Problem
Rewrite the entire listing below as a numbered list, skipping blank lines and leaving the pictures out.

Data for this exercise
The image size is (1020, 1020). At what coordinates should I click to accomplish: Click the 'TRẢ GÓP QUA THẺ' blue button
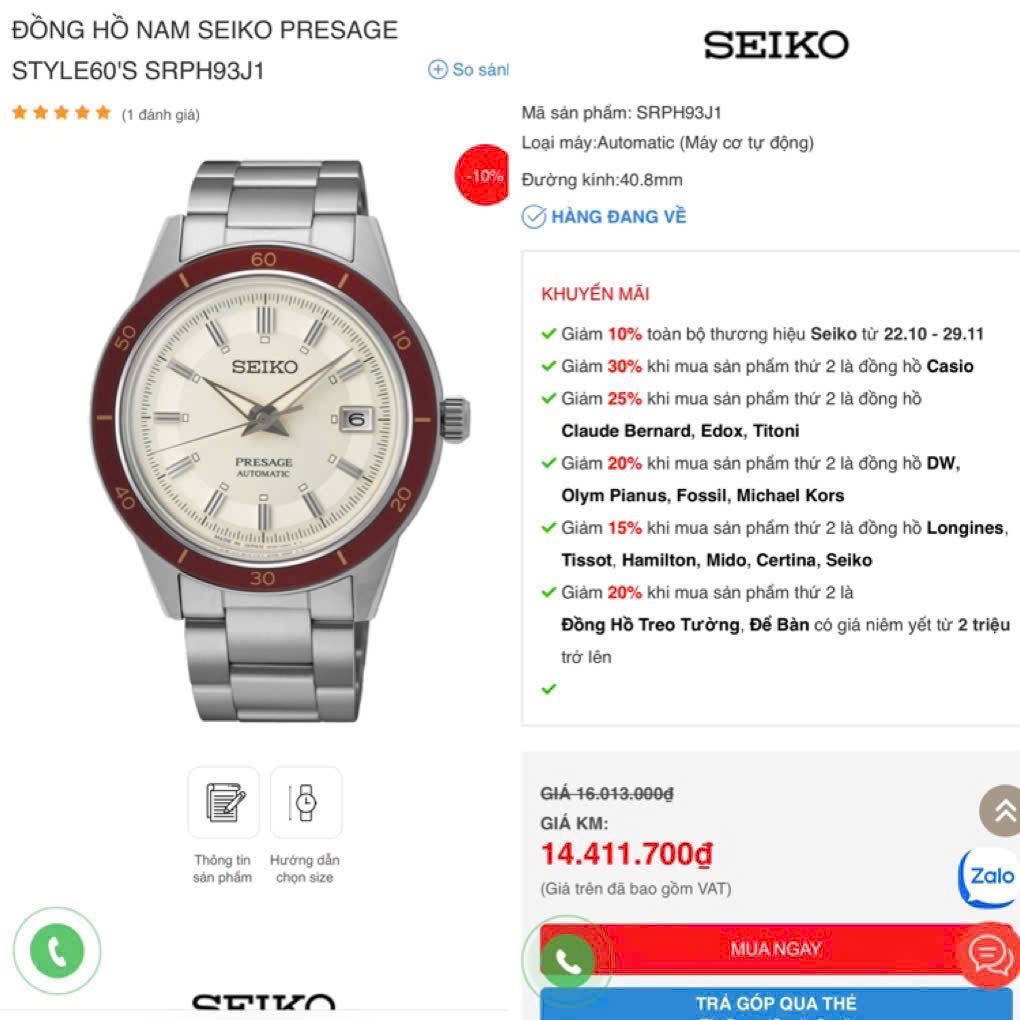pos(775,1004)
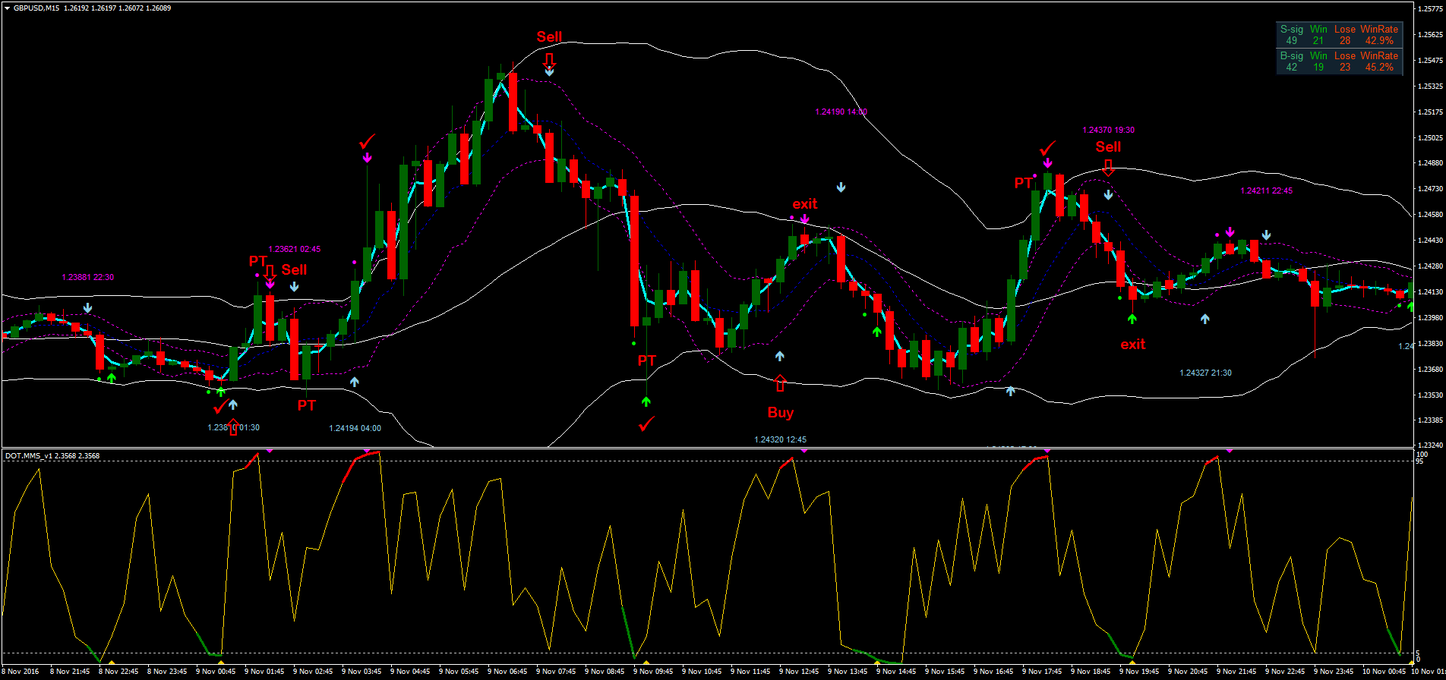Click the Sell label at the chart top
1446x680 pixels.
[x=548, y=37]
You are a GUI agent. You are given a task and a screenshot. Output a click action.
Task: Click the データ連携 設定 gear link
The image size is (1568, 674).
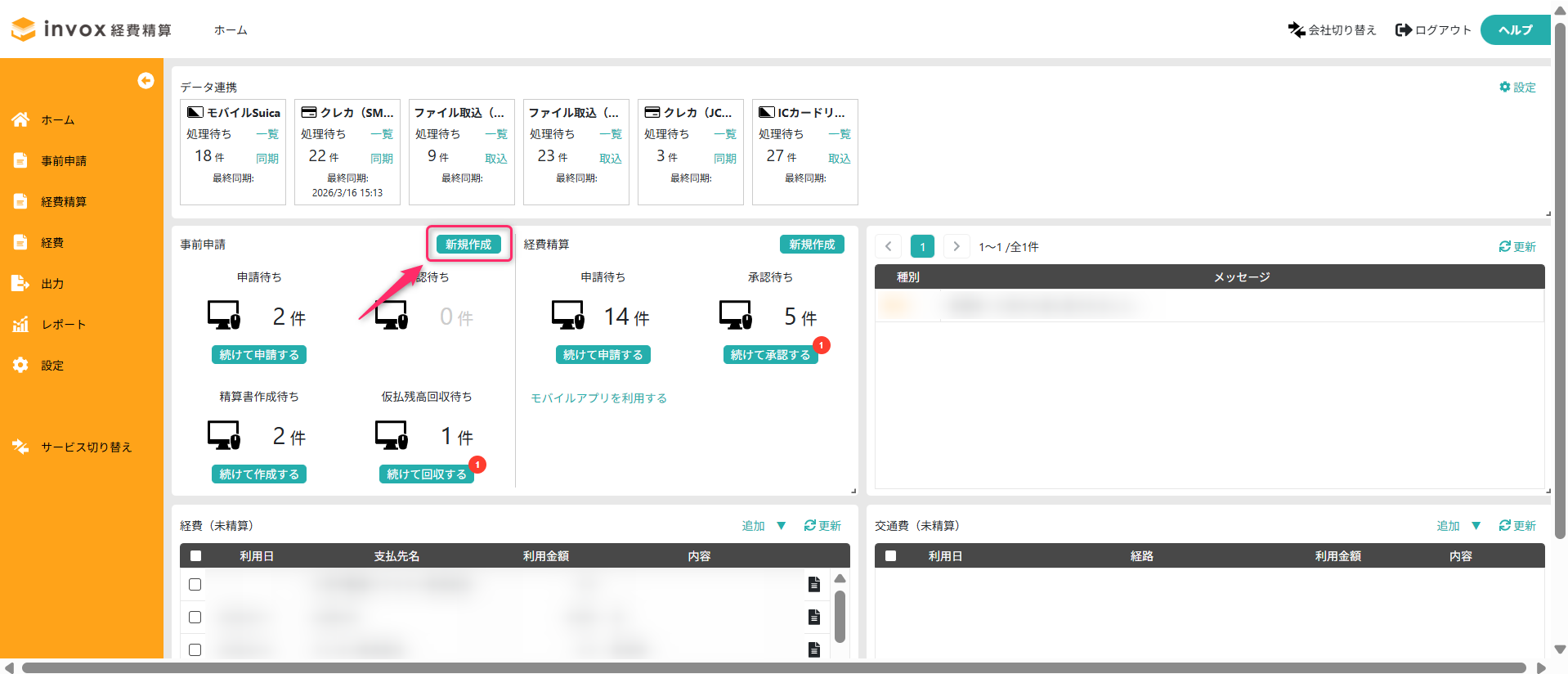(1517, 87)
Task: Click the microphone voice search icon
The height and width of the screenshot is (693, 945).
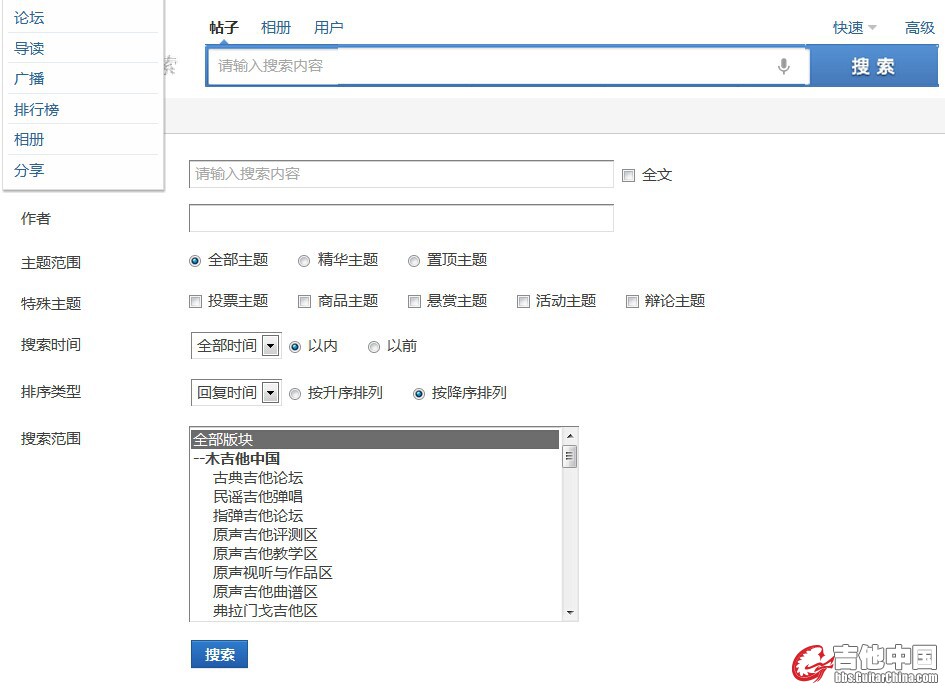Action: (x=783, y=66)
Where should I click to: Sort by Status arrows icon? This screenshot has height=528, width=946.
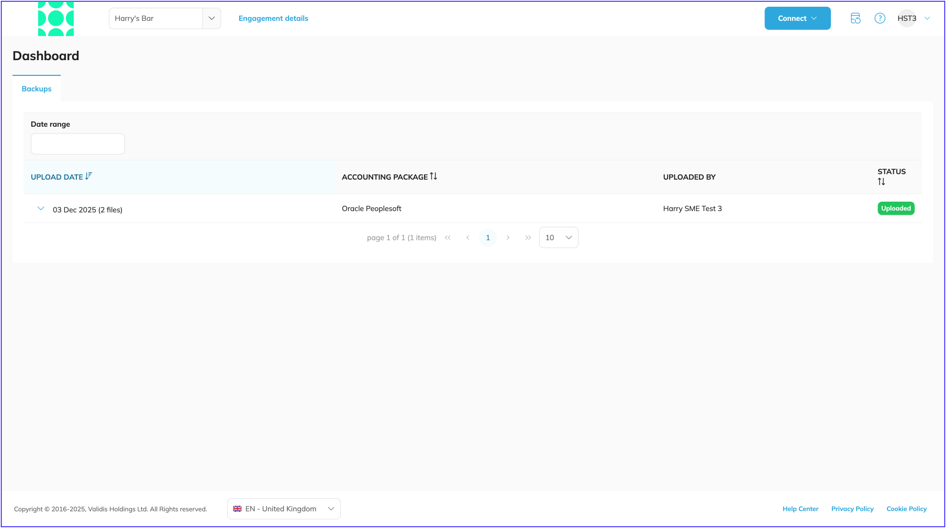coord(881,182)
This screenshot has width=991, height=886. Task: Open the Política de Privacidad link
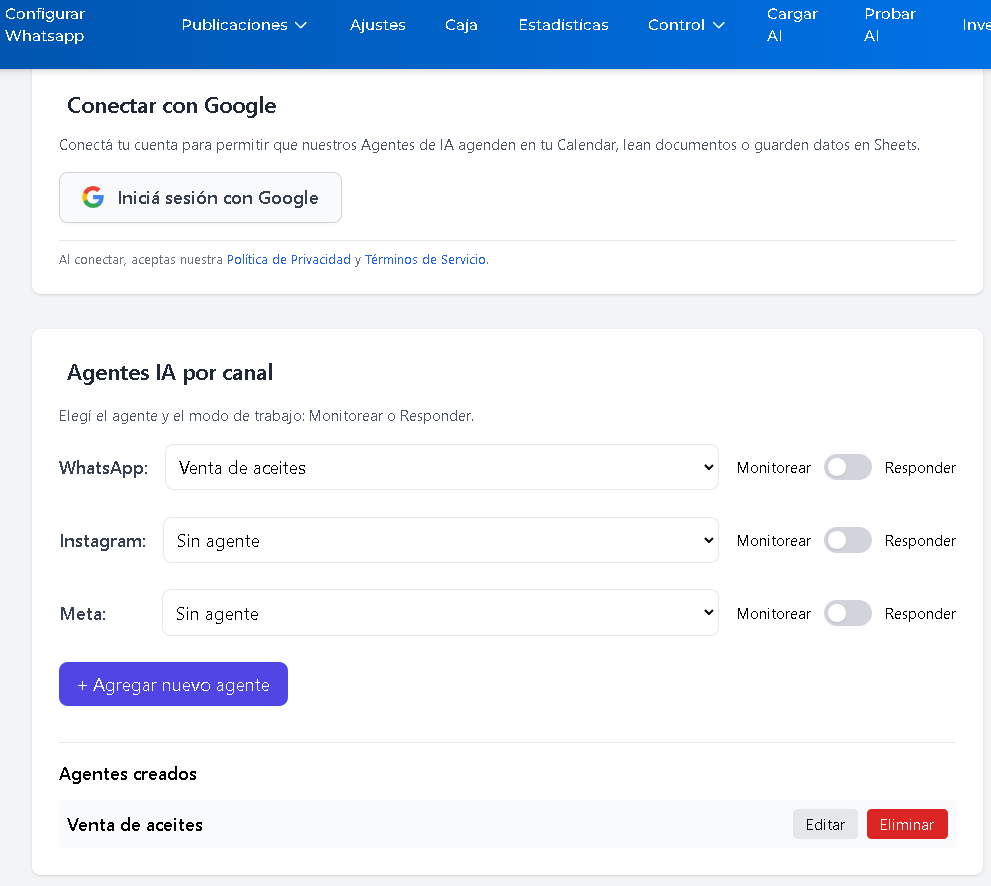click(288, 259)
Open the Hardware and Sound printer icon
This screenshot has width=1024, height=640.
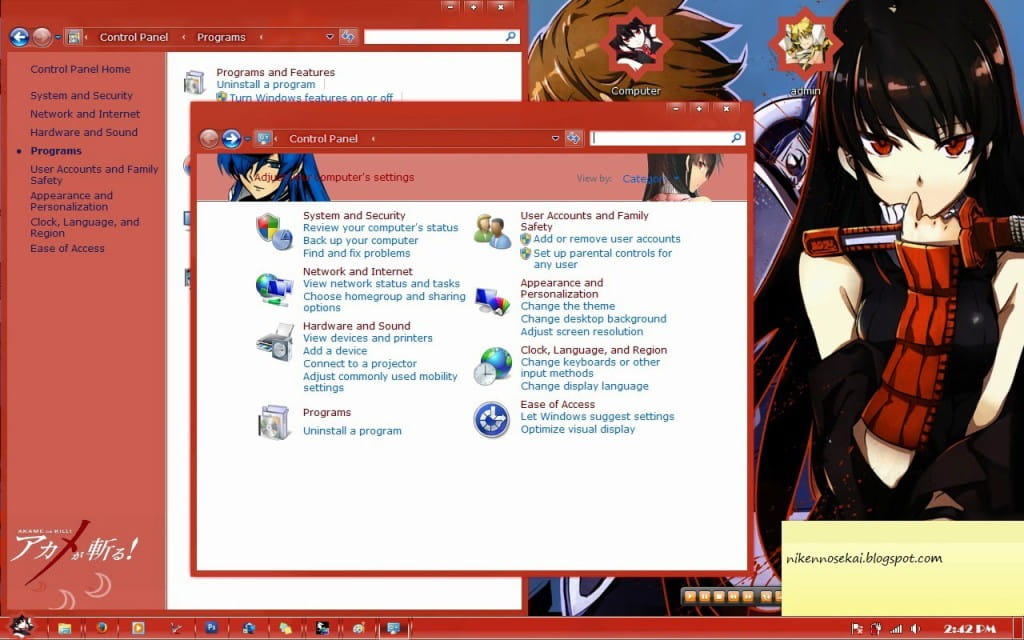click(273, 343)
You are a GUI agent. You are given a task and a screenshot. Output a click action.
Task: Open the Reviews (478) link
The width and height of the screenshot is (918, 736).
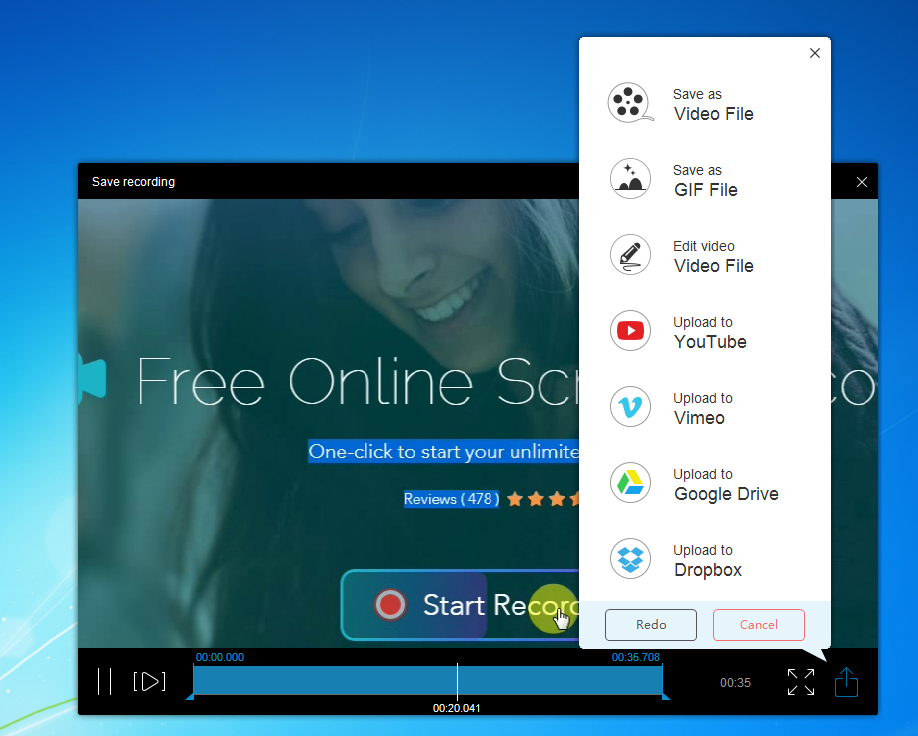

Solution to the exercise
1. The image size is (1020, 1020). At what coordinates should I click to accomplish: Click the 'TRẢ GÓP QUA THẺ' blue button
2. pos(775,1004)
3. Click the Sell label at the chart top
4. 1446x680 pixels.
5. [x=548, y=37]
6. You are a GUI agent. You are given a task and a screenshot. Output a click action.
7. Task: Click the データ連携 設定 gear link
8. The image size is (1568, 674).
9. (1517, 87)
10. Task: Click the microphone voice search icon
11. The height and width of the screenshot is (693, 945).
12. Action: (x=783, y=66)
13. Where should I click to: Sort by Status arrows icon? This screenshot has height=528, width=946.
14. coord(881,182)
15. This screenshot has width=991, height=886. Task: Open the Política de Privacidad link
16. click(288, 259)
17. Open the Hardware and Sound printer icon
18. This screenshot has width=1024, height=640.
19. click(273, 343)
20. You are a GUI agent. You are given a task and a screenshot. Output a click action.
21. Task: Open the Reviews (478) link
22. The width and height of the screenshot is (918, 736).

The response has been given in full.